Durante mais de sete décadas, padre Penido atuou como pároco, missionário, professor, formador e gestor pastoral. Seu trabalho se estendeu por cidades de Minas Gerais, Rio de Janeiro e São Paulo, sempre marcado pelo compromisso com a evangelização, a educação e a formação humana.

Atuação internacional e contribuição cultural

Além do trabalho pastoral no Brasil, o sacerdote também viveu uma importante experiência internacional. Em Roma, aprofundou seus estudos em teologia e jornalismo, chegando a colaborar com a Rádio Vaticana, um dos principais veículos de comunicação da Santa Sé. Essa vivência ampliou sua visão de Igreja e reforçou seu compromisso com a comunicação e a preservação da memória histórica.

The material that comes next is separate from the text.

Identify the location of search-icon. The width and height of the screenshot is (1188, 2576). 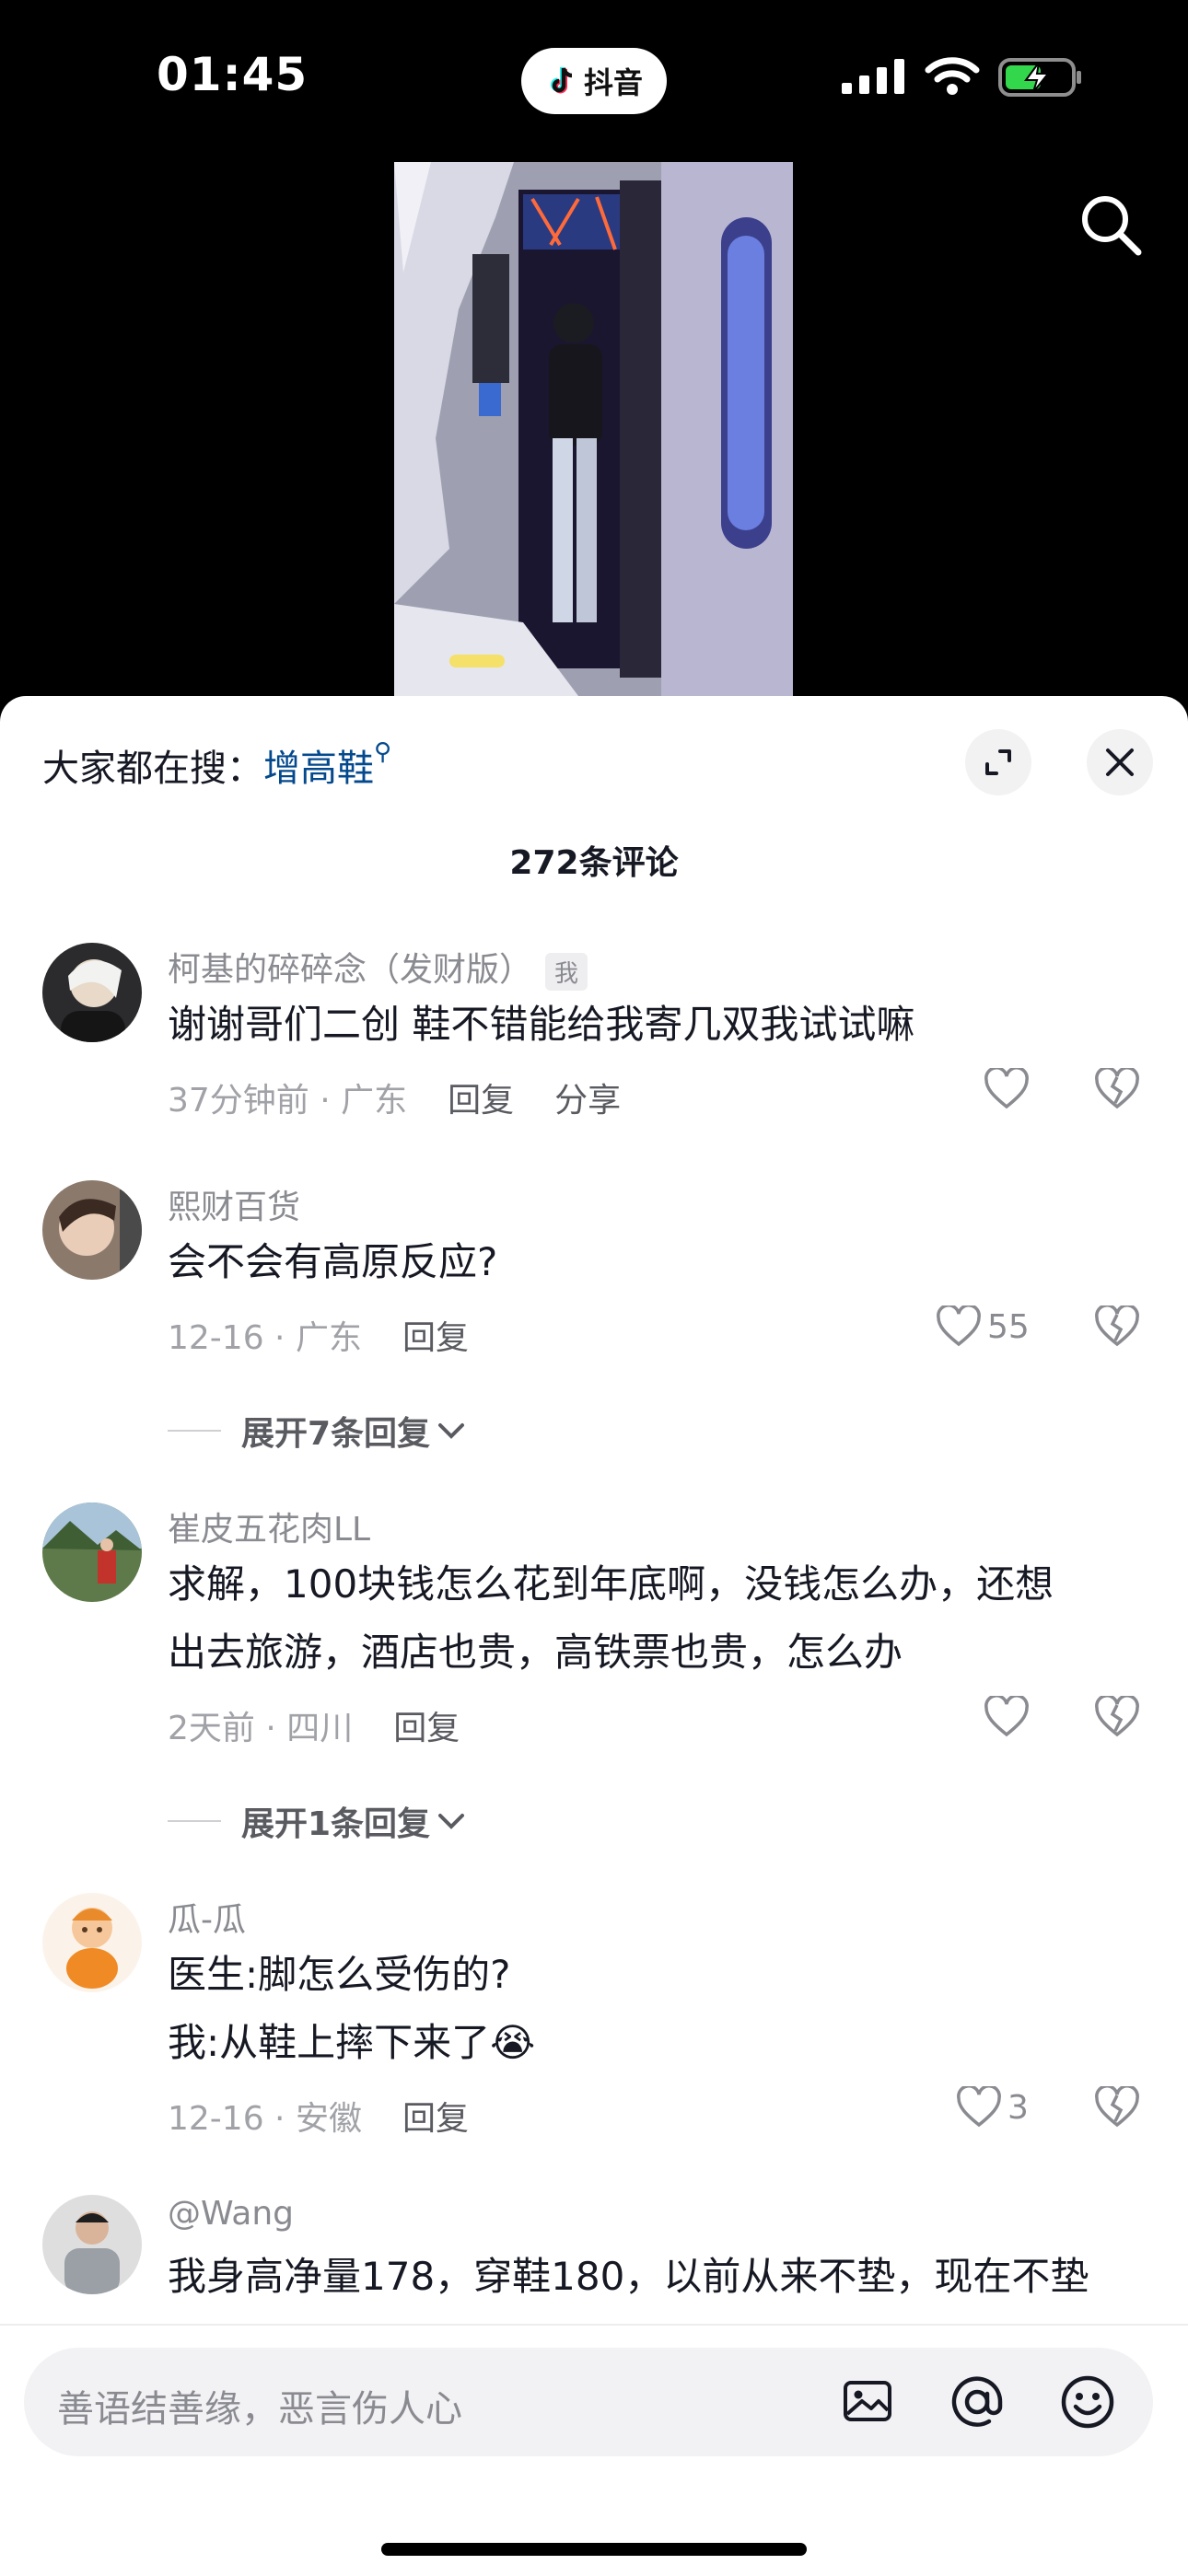
(1110, 224).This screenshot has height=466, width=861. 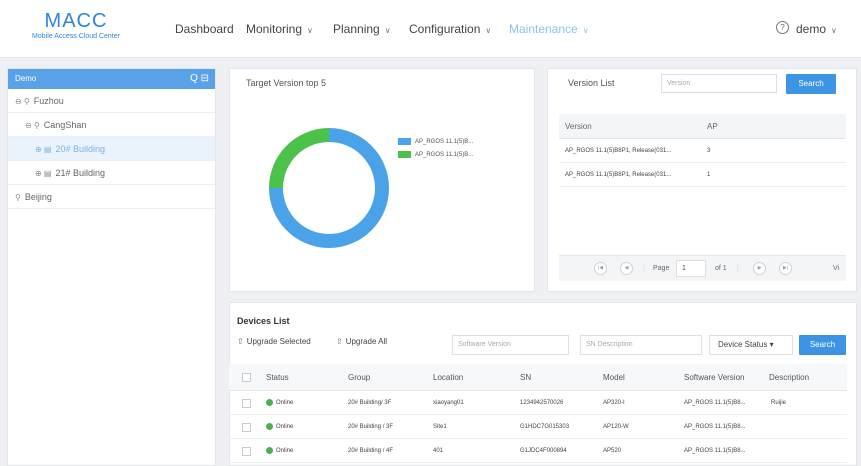 I want to click on page-total-label: of 1, so click(x=721, y=268).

Fora do âmbito estritamente religioso, padre Penido deixou um legado cultural de grande relevância. Ele foi o fundador do Museu do Escravo, em Belo Vale, considerado o único do país dedicado exclusivamente à história da escravidão e da resistência negra. O espaço tornou-se referência nacional na preservação da memória afro-brasileira, evidenciando a preocupação do sacerdote com justiça social, dignidade humana e valorização da história.

Reconhecimento e despedida marcada pela fé

Em 2022, ao completar 100 anos de vida, padre Penido recebeu uma bênção apostólica do Papa Francisco, que agradeceu publicamente pela trajetória dedicada à fé e ao serviço ao próximo. O gesto foi visto como um reconhecimento simbólico de uma vida inteira entregue à missão sacerdotal.

O sepultamento ocorreu ao meio-dia, novamente durante a Hora do Angelus, acompanhado pelo toque dos sinos e cânticos religiosos. A despedida refletiu a mesma devoção que guiou seus passos desde a infância até os últimos instantes, encerrando sua jornada terrena de forma serena, simbólica e profundamente alinhada à fé que sempre professou.